Directions
Could you output every record again, exactly as given?

Supplied data
== Segment start ==

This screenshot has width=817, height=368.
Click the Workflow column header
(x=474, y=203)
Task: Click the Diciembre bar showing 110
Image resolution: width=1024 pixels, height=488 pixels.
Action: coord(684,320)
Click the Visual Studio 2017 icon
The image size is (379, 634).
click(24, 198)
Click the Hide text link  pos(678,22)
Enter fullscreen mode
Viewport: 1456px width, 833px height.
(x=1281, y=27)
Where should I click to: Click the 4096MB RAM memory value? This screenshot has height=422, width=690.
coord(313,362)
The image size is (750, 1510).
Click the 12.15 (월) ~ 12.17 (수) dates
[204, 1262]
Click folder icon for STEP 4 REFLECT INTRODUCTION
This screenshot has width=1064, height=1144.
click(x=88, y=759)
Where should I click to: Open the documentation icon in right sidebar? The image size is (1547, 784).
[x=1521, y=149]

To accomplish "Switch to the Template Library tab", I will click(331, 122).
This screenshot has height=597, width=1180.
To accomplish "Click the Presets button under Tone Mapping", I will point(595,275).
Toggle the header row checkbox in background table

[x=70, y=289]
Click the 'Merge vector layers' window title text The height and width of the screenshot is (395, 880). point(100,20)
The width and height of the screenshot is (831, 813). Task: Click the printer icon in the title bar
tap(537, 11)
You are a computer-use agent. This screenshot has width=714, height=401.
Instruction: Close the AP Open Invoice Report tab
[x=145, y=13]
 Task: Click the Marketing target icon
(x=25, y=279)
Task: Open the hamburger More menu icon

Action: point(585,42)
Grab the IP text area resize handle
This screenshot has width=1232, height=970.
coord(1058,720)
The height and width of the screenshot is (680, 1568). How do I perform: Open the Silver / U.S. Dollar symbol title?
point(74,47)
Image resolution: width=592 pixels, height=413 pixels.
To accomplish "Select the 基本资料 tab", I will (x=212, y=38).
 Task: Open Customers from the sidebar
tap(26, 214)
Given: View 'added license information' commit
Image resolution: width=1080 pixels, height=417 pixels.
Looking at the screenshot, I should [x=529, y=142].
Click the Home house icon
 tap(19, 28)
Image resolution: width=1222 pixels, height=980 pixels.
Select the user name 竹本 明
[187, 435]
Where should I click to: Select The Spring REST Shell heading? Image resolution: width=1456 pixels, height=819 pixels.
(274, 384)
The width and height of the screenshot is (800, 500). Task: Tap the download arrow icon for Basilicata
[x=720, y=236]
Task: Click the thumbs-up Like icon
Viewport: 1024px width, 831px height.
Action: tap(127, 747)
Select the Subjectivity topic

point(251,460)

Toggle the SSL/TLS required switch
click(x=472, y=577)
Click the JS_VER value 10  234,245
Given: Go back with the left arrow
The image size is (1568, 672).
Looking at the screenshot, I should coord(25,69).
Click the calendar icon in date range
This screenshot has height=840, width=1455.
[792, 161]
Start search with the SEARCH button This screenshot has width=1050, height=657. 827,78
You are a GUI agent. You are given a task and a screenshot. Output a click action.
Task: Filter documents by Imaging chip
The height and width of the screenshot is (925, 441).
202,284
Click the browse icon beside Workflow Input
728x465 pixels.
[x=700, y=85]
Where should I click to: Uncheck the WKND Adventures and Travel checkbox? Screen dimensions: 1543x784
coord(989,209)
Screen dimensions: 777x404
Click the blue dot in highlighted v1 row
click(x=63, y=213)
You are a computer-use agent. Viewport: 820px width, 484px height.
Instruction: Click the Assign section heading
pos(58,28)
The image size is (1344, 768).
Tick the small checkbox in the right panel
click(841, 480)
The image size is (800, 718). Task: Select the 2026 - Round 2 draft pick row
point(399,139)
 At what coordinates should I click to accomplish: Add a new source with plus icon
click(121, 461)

== Segment end ==

Completed task
This screenshot has width=817, height=368.
Click the Workflow column header
(x=474, y=203)
Task: Click the Diciembre bar showing 110
Image resolution: width=1024 pixels, height=488 pixels.
Action: coord(684,320)
Click the Visual Studio 2017 icon
The image size is (379, 634).
click(24, 198)
Click the Hide text link  pos(678,22)
Enter fullscreen mode
Viewport: 1456px width, 833px height.
(x=1281, y=27)
Where should I click to: Click the 4096MB RAM memory value? This screenshot has height=422, width=690.
coord(313,362)
The image size is (750, 1510).
Click the 12.15 (월) ~ 12.17 (수) dates
[204, 1262]
Click folder icon for STEP 4 REFLECT INTRODUCTION
This screenshot has width=1064, height=1144.
click(x=88, y=759)
Where should I click to: Open the documentation icon in right sidebar? The image size is (1547, 784).
[x=1521, y=149]

To accomplish "Switch to the Template Library tab", I will click(331, 122).
This screenshot has height=597, width=1180.
To accomplish "Click the Presets button under Tone Mapping", I will point(595,275).
Toggle the header row checkbox in background table

[x=70, y=289]
Click the 'Merge vector layers' window title text The height and width of the screenshot is (395, 880). point(100,20)
The width and height of the screenshot is (831, 813). Task: Click the printer icon in the title bar
tap(537, 11)
You are a computer-use agent. This screenshot has width=714, height=401.
Instruction: Close the AP Open Invoice Report tab
[x=145, y=13]
 Task: Click the Marketing target icon
(x=25, y=279)
Task: Open the hamburger More menu icon

Action: point(585,42)
Grab the IP text area resize handle
This screenshot has width=1232, height=970.
coord(1058,720)
The height and width of the screenshot is (680, 1568). How do I perform: Open the Silver / U.S. Dollar symbol title?
point(74,47)
Image resolution: width=592 pixels, height=413 pixels.
To accomplish "Select the 基本资料 tab", I will (x=212, y=38).
 Task: Open Customers from the sidebar
tap(26, 214)
Given: View 'added license information' commit
Image resolution: width=1080 pixels, height=417 pixels.
Looking at the screenshot, I should [x=529, y=142].
Click the Home house icon
 tap(19, 28)
Image resolution: width=1222 pixels, height=980 pixels.
Select the user name 竹本 明
[187, 435]
Where should I click to: Select The Spring REST Shell heading? Image resolution: width=1456 pixels, height=819 pixels.
(274, 384)
The width and height of the screenshot is (800, 500). Task: Tap the download arrow icon for Basilicata
[x=720, y=236]
Task: Click the thumbs-up Like icon
Viewport: 1024px width, 831px height.
Action: tap(127, 747)
Select the Subjectivity topic

point(251,460)

Toggle the SSL/TLS required switch
click(x=472, y=577)
Click the JS_VER value 10  234,245
Given: Go back with the left arrow
The image size is (1568, 672).
Looking at the screenshot, I should coord(25,69).
Click the calendar icon in date range
This screenshot has height=840, width=1455.
[792, 161]
Start search with the SEARCH button This screenshot has width=1050, height=657. 827,78
You are a GUI agent. You are given a task and a screenshot. Output a click action.
Task: Filter documents by Imaging chip
The height and width of the screenshot is (925, 441).
202,284
Click the browse icon beside Workflow Input
728x465 pixels.
[x=700, y=85]
Where should I click to: Uncheck the WKND Adventures and Travel checkbox? Screen dimensions: 1543x784
coord(989,209)
Screen dimensions: 777x404
Click the blue dot in highlighted v1 row
click(x=63, y=213)
You are a computer-use agent. Viewport: 820px width, 484px height.
Instruction: Click the Assign section heading
pos(58,28)
The image size is (1344, 768).
Tick the small checkbox in the right panel
click(841, 480)
The image size is (800, 718). Task: Select the 2026 - Round 2 draft pick row
point(399,139)
 At what coordinates should I click to accomplish: Add a new source with plus icon
click(121, 461)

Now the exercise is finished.